I. The procedure for defining the Designated Record Set shall include analysis of PHI inventories and other data classification and asset inventories.

II. These inventories will be evaluated to establish electronic and paper PHI classes.

III. Inventories will be reviewed to include PHI created, stored, maintained, or transmitted by Business Associates.

IV. The resulting inventory will be analyzed to classify by billing (revenue cycle), clinical, or other categories and data classification/PHI inventories stored internally or by a BA.

  1. The classified inventories will be further categorized into representative Designated Record Sets. The decision process can consider duplicative PHI data elements, as well as workflows that may make it difficult to provide access, and determine these will not be for example:

    I. A remittance advice that is duplicative of a payment advice the patient receives from their health insurance carrier.
    II. Designated Record Set definitions will be reviewed and updated annually, or whenever new PHI systems are implemented, or existing systems changed or terminated.


  1. HIPAA: 45 CFR §165.501, 164.530, 170.401-402, 171


Inventory List Designated Record Sets


Designated Record Set Examples
Electronic Health Record (EHR): paper records, and superbills.
  • Progress notes
  • History and physicals, review of systems, allergies
  • Medication and diagnostic results
  • Records from other providers
  • All other data part of the US Core Data for Interoperability or a Continuity of Card Document
Billing Records
  • Patient accounting ledgers showing charges, payments, and adjustment transactions
  • Excluding EOB’s, remittance advices
Other Records Used to Make Decisions About the Individual
  • Copies of reports generated by other providers and used to make decisions about the individual, even when such records are kept in a separate file location or file folder.
  • Patient E-mail communications that include PHI that an organization stores online and hasn’t printed out in its otherwise paper-based health record.

Outside the Designated Record Set

Health Information generated, collected, or Maintained for Purposes That Do Not Include
Decision Making About the Individual

§ Internal chat messages

§ Sign in sheets

§ Data collected and maintained for peer review and/or risk management purposes.

§ Data collected and maintained for performance improvement purposes.

§ HIPAA breach investigation and compliance issue documentation.

§ Appointment schedules.

§ Birth and death registers.

§ Surgery registers.

§ Diagnostic or operative indexes or reports.

§ Duplicate copies of information that can also be located in the individual’s medical or billing record.

§ Data collected and maintained for research.

Psychotherapy Notes The notes of a mental health professional about counseling sessions that are maintained separate and apart from the regular health record.
Information Compiled in Reasonable Anticipation of or For Use in a Civil, Criminal, or
Administrative Action or Proceeding
Notes taken by a covered entity during a meeting with the covered entity’s attorney about a pending lawsuit
Employer Records of employees who are also patients

§   Pre-employment physicals maintained in human resource files.

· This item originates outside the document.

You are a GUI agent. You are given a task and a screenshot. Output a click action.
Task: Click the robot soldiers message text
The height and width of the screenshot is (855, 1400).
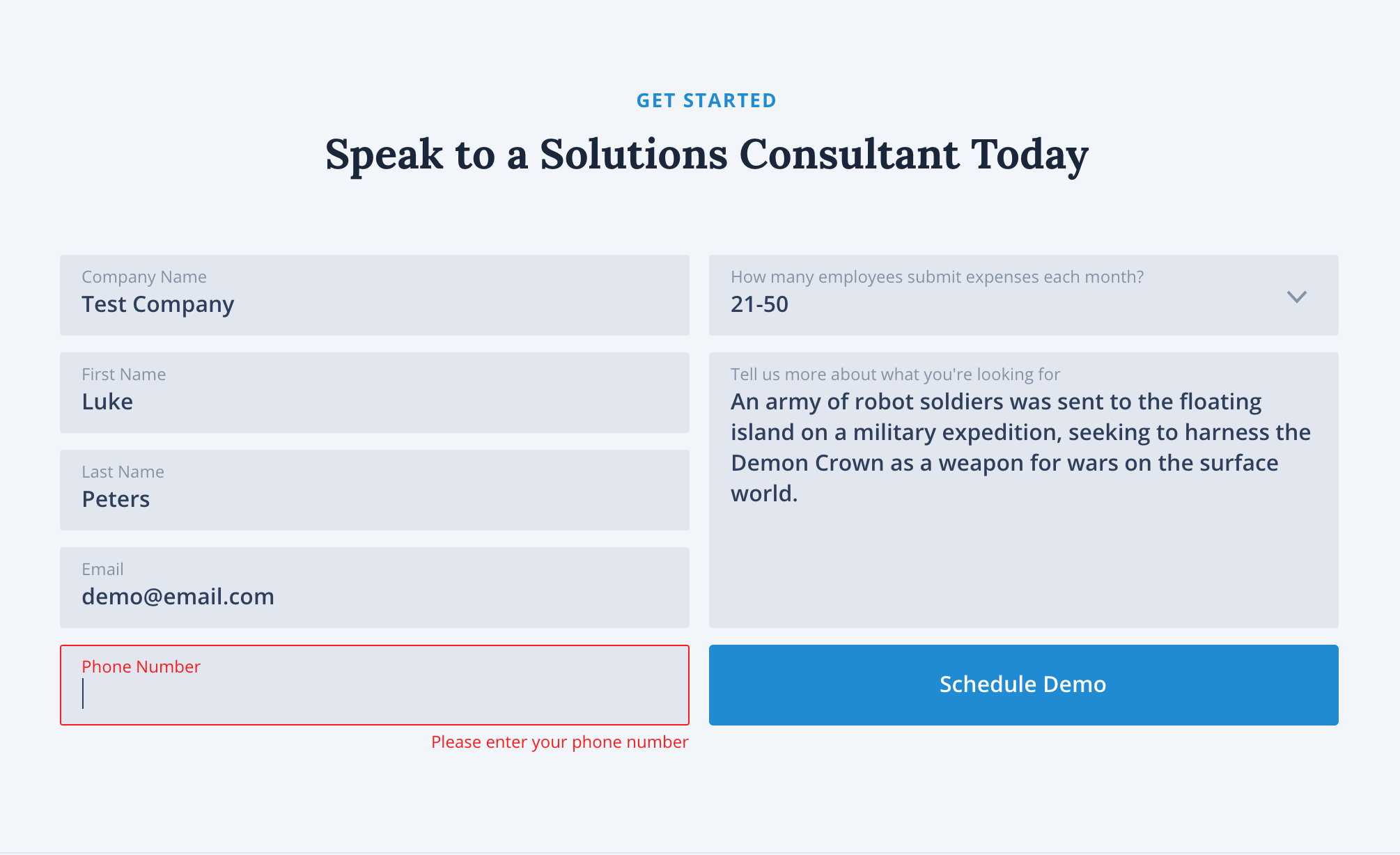tap(1020, 448)
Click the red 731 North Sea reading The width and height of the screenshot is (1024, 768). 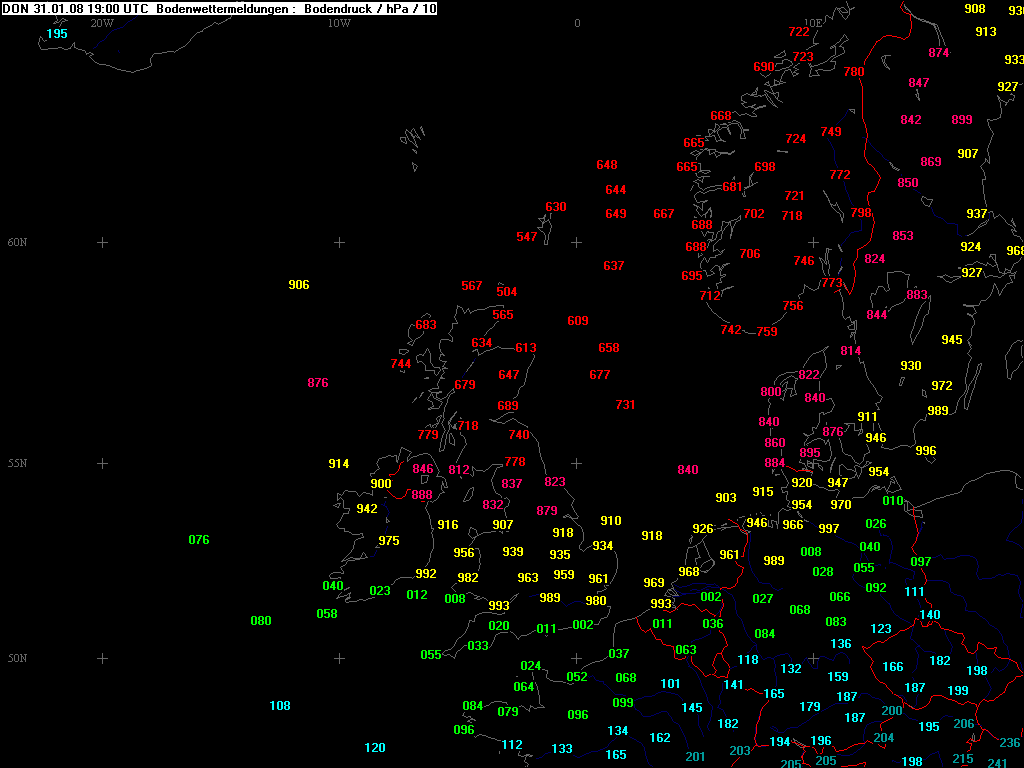click(x=625, y=405)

§   The results of HIV, or other infectious disease testing or drug tests on employee patients injured or exposed at work

Miscellaneous Records

§  Adoption Records

§  Guardianship Papers

Quality Improvement/Peer Review Records §  Medical Staff Case Reviews
Registry Information

§  Birth Registers

§  Death Registers

§  Cancer Registers

Research Records §  Records Maintained for Research Purposes
Risk Management Records §  Incident/Variance Reports
Schedules §  Appointment Schedules
Revenue cycle- EOB’s, remittance advices, health plan correspondence §  Eligibility and benefits data from a health plan portal or by correspondence
Working Records – Only if the Information is Available Elsewhere in the Medical/Healthcare Record and/or Billing Record of the Individual (e.g., Summarized in Notes or Reports).

§  Raw test data

§  Audiotapes

§  Videos/photographs used for educational purposes.

§  Coding/UR worksheets

§  Billing/Accounts Payable staff working notes regarding claim status, patient conversations, claim reviews, etc.